*** Opening of Data to use ***
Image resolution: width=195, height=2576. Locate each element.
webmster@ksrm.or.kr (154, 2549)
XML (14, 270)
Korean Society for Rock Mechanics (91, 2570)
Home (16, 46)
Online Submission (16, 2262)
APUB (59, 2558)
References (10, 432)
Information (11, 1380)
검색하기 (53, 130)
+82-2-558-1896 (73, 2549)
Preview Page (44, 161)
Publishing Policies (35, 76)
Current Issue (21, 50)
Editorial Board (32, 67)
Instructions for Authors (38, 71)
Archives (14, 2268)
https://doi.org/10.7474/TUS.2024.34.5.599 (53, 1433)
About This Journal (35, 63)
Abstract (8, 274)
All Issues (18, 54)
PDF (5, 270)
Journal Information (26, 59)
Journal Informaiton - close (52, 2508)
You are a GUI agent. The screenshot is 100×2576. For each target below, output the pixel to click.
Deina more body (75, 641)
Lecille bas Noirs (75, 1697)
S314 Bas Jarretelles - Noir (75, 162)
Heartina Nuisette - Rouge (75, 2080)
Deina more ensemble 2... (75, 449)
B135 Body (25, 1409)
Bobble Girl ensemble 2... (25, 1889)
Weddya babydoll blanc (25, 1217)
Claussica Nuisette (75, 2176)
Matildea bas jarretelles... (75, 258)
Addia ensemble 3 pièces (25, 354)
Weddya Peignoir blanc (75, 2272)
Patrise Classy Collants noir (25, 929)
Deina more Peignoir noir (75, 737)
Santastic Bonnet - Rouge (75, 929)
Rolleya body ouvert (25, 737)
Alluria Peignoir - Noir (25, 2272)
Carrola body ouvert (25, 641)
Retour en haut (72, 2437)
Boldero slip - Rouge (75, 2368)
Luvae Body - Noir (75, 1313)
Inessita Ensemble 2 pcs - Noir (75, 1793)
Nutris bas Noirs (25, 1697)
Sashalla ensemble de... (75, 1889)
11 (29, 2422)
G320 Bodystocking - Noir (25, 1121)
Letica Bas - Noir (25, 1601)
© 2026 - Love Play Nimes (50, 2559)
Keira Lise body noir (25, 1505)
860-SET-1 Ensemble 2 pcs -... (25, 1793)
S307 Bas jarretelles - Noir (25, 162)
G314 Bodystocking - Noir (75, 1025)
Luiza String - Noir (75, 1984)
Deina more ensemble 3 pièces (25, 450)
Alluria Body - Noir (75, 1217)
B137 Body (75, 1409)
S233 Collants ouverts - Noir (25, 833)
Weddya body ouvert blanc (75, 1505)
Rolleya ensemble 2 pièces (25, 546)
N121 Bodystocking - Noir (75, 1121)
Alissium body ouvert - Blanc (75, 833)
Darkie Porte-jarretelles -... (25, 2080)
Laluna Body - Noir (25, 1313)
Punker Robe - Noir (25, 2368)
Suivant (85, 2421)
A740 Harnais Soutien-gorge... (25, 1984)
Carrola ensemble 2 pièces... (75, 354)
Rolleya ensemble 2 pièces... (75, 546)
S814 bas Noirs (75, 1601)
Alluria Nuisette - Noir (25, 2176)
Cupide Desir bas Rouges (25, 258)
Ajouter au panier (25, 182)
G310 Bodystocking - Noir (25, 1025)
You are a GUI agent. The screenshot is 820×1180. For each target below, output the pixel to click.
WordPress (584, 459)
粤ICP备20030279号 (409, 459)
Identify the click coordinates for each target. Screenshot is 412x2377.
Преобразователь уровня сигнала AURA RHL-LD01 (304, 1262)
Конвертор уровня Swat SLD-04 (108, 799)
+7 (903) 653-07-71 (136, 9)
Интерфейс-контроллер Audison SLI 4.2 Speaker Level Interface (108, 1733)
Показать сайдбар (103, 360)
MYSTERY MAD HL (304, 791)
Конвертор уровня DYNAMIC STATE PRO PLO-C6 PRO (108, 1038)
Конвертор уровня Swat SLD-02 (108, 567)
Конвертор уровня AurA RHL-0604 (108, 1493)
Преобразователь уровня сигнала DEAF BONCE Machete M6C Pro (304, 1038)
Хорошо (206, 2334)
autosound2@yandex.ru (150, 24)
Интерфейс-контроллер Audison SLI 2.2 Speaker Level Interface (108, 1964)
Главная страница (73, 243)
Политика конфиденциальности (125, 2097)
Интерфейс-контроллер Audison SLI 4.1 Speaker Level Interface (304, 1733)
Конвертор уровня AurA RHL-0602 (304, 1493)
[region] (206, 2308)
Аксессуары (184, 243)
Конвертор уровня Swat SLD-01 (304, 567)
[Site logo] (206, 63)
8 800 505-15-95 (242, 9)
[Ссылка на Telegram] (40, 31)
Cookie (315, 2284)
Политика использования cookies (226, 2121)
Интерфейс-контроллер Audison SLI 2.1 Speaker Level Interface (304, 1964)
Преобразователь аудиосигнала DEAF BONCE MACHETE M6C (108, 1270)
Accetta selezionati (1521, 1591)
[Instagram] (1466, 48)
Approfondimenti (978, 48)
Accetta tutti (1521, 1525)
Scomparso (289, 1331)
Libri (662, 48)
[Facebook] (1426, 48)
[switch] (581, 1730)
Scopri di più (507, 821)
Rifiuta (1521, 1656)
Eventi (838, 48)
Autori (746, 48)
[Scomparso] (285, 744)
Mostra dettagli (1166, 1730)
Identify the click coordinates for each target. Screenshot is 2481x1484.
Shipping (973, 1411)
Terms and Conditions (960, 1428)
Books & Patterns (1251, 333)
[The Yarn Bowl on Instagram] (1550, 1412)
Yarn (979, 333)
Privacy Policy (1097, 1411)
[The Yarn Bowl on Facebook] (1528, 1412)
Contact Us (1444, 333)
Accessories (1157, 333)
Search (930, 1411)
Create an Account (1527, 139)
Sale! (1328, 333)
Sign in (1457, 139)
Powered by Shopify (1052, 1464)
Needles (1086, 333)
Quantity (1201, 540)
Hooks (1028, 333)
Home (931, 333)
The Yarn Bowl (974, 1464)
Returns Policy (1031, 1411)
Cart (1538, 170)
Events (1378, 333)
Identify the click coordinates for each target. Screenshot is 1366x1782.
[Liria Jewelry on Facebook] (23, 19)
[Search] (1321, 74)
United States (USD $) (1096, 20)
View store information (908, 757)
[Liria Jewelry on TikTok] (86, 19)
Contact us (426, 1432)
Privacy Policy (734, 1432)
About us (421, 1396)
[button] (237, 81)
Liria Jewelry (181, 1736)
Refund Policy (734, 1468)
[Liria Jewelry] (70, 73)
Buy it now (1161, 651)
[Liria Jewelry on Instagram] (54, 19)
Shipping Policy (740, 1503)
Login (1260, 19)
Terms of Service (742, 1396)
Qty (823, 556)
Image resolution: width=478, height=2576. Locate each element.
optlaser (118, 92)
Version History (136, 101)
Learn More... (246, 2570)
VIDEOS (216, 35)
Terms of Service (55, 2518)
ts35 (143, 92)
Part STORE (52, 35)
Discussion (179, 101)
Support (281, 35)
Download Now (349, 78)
*** Close of Data to use ***
▸ What this task involves
Each entry needs to be copied out exactly.

▸ Response
Image resolution: width=195, height=2576. Locate each element.
webmster@ksrm.or.kr (154, 2549)
XML (14, 270)
Korean Society for Rock Mechanics (91, 2570)
Home (16, 46)
Online Submission (16, 2262)
APUB (59, 2558)
References (10, 432)
Information (11, 1380)
검색하기 (53, 130)
+82-2-558-1896 (73, 2549)
Preview Page (44, 161)
Publishing Policies (35, 76)
Current Issue (21, 50)
Editorial Board (32, 67)
Instructions for Authors (38, 71)
Archives (14, 2268)
https://doi.org/10.7474/TUS.2024.34.5.599 (53, 1433)
About This Journal (35, 63)
Abstract (8, 274)
All Issues (18, 54)
PDF (5, 270)
Journal Information (26, 59)
Journal Informaiton - close (52, 2508)
You are a GUI agent. The screenshot is 100×2576. For each target below, output the pixel to click.
Deina more body (75, 641)
Lecille bas Noirs (75, 1697)
S314 Bas Jarretelles - Noir (75, 162)
Heartina Nuisette - Rouge (75, 2080)
Deina more ensemble 2... (75, 449)
B135 Body (25, 1409)
Bobble Girl ensemble 2... (25, 1889)
Weddya babydoll blanc (25, 1217)
Claussica Nuisette (75, 2176)
Matildea bas jarretelles... (75, 258)
Addia ensemble 3 pièces (25, 354)
Weddya Peignoir blanc (75, 2272)
Patrise Classy Collants noir (25, 929)
Deina more Peignoir noir (75, 737)
Santastic Bonnet - Rouge (75, 929)
Rolleya body ouvert (25, 737)
Alluria Peignoir - Noir (25, 2272)
Carrola body ouvert (25, 641)
Retour en haut (72, 2437)
Boldero slip - Rouge (75, 2368)
Luvae Body - Noir (75, 1313)
Inessita Ensemble 2 pcs - Noir (75, 1793)
Nutris bas Noirs (25, 1697)
Sashalla ensemble de... (75, 1889)
11 (29, 2422)
G320 Bodystocking - Noir (25, 1121)
Letica Bas - Noir (25, 1601)
© 2026 - Love Play Nimes (50, 2559)
Keira Lise body noir (25, 1505)
860-SET-1 Ensemble 2 pcs -... (25, 1793)
S307 Bas jarretelles - Noir (25, 162)
G314 Bodystocking - Noir (75, 1025)
Luiza String - Noir (75, 1984)
Deina more ensemble 3 pièces (25, 450)
Alluria Body - Noir (75, 1217)
B137 Body (75, 1409)
S233 Collants ouverts - Noir (25, 833)
Weddya body ouvert blanc (75, 1505)
Rolleya ensemble 2 pièces (25, 546)
N121 Bodystocking - Noir (75, 1121)
Alissium body ouvert - Blanc (75, 833)
Darkie Porte-jarretelles -... (25, 2080)
Laluna Body - Noir (25, 1313)
Punker Robe - Noir (25, 2368)
Suivant (85, 2421)
A740 Harnais Soutien-gorge... (25, 1984)
Carrola ensemble 2 pièces... (75, 354)
Rolleya ensemble 2 pièces... (75, 546)
S814 bas Noirs (75, 1601)
Alluria Nuisette - Noir (25, 2176)
Cupide Desir bas Rouges (25, 258)
Ajouter au panier (25, 182)
G310 Bodystocking - Noir (25, 1025)
You are a GUI agent. The screenshot is 820×1180. For each target below, output the pixel to click.
WordPress (584, 459)
粤ICP备20030279号 (409, 459)
Identify the click coordinates for each target. Screenshot is 412x2377.
Преобразователь уровня сигнала AURA RHL-LD01 (304, 1262)
Конвертор уровня Swat SLD-04 (108, 799)
+7 (903) 653-07-71 (136, 9)
Интерфейс-контроллер Audison SLI 4.2 Speaker Level Interface (108, 1733)
Показать сайдбар (103, 360)
MYSTERY MAD HL (304, 791)
Конвертор уровня DYNAMIC STATE PRO PLO-C6 PRO (108, 1038)
Конвертор уровня Swat SLD-02 (108, 567)
Конвертор уровня AurA RHL-0604 (108, 1493)
Преобразователь уровня сигнала DEAF BONCE Machete M6C Pro (304, 1038)
Хорошо (206, 2334)
autosound2@yandex.ru (150, 24)
Интерфейс-контроллер Audison SLI 2.2 Speaker Level Interface (108, 1964)
Главная страница (73, 243)
Политика конфиденциальности (125, 2097)
Интерфейс-контроллер Audison SLI 4.1 Speaker Level Interface (304, 1733)
Конвертор уровня AurA RHL-0602 (304, 1493)
[region] (206, 2308)
Аксессуары (184, 243)
Конвертор уровня Swat SLD-01 (304, 567)
[Site logo] (206, 63)
8 800 505-15-95 (242, 9)
[Ссылка на Telegram] (40, 31)
Cookie (315, 2284)
Политика использования cookies (226, 2121)
Интерфейс-контроллер Audison SLI 2.1 Speaker Level Interface (304, 1964)
Преобразователь аудиосигнала DEAF BONCE MACHETE M6C (108, 1270)
Accetta selezionati (1521, 1591)
[Instagram] (1466, 48)
Approfondimenti (978, 48)
Accetta tutti (1521, 1525)
Scomparso (289, 1331)
Libri (662, 48)
[Facebook] (1426, 48)
[switch] (581, 1730)
Scopri di più (507, 821)
Rifiuta (1521, 1656)
Eventi (838, 48)
Autori (746, 48)
[Scomparso] (285, 744)
Mostra dettagli (1166, 1730)
Identify the click coordinates for each target. Screenshot is 2481x1484.
Shipping (973, 1411)
Terms and Conditions (960, 1428)
Books & Patterns (1251, 333)
[The Yarn Bowl on Instagram] (1550, 1412)
Yarn (979, 333)
Privacy Policy (1097, 1411)
[The Yarn Bowl on Facebook] (1528, 1412)
Contact Us (1444, 333)
Accessories (1157, 333)
Search (930, 1411)
Create an Account (1527, 139)
Sale! (1328, 333)
Sign in (1457, 139)
Powered by Shopify (1052, 1464)
Needles (1086, 333)
Quantity (1201, 540)
Hooks (1028, 333)
Home (931, 333)
The Yarn Bowl (974, 1464)
Returns Policy (1031, 1411)
Cart (1538, 170)
Events (1378, 333)
Identify the click coordinates for each target. Screenshot is 1366x1782.
[Liria Jewelry on Facebook] (23, 19)
[Search] (1321, 74)
United States (USD $) (1096, 20)
View store information (908, 757)
[Liria Jewelry on TikTok] (86, 19)
Contact us (426, 1432)
Privacy Policy (734, 1432)
About us (421, 1396)
[button] (237, 81)
Liria Jewelry (181, 1736)
Refund Policy (734, 1468)
[Liria Jewelry] (70, 73)
Buy it now (1161, 651)
[Liria Jewelry on Instagram] (54, 19)
Shipping Policy (740, 1503)
Login (1260, 19)
Terms of Service (742, 1396)
Qty (823, 556)
Image resolution: width=478, height=2576. Locate each element.
optlaser (118, 92)
Version History (136, 101)
Learn More... (246, 2570)
VIDEOS (216, 35)
Terms of Service (55, 2518)
ts35 (143, 92)
Part STORE (52, 35)
Discussion (179, 101)
Support (281, 35)
Download Now (349, 78)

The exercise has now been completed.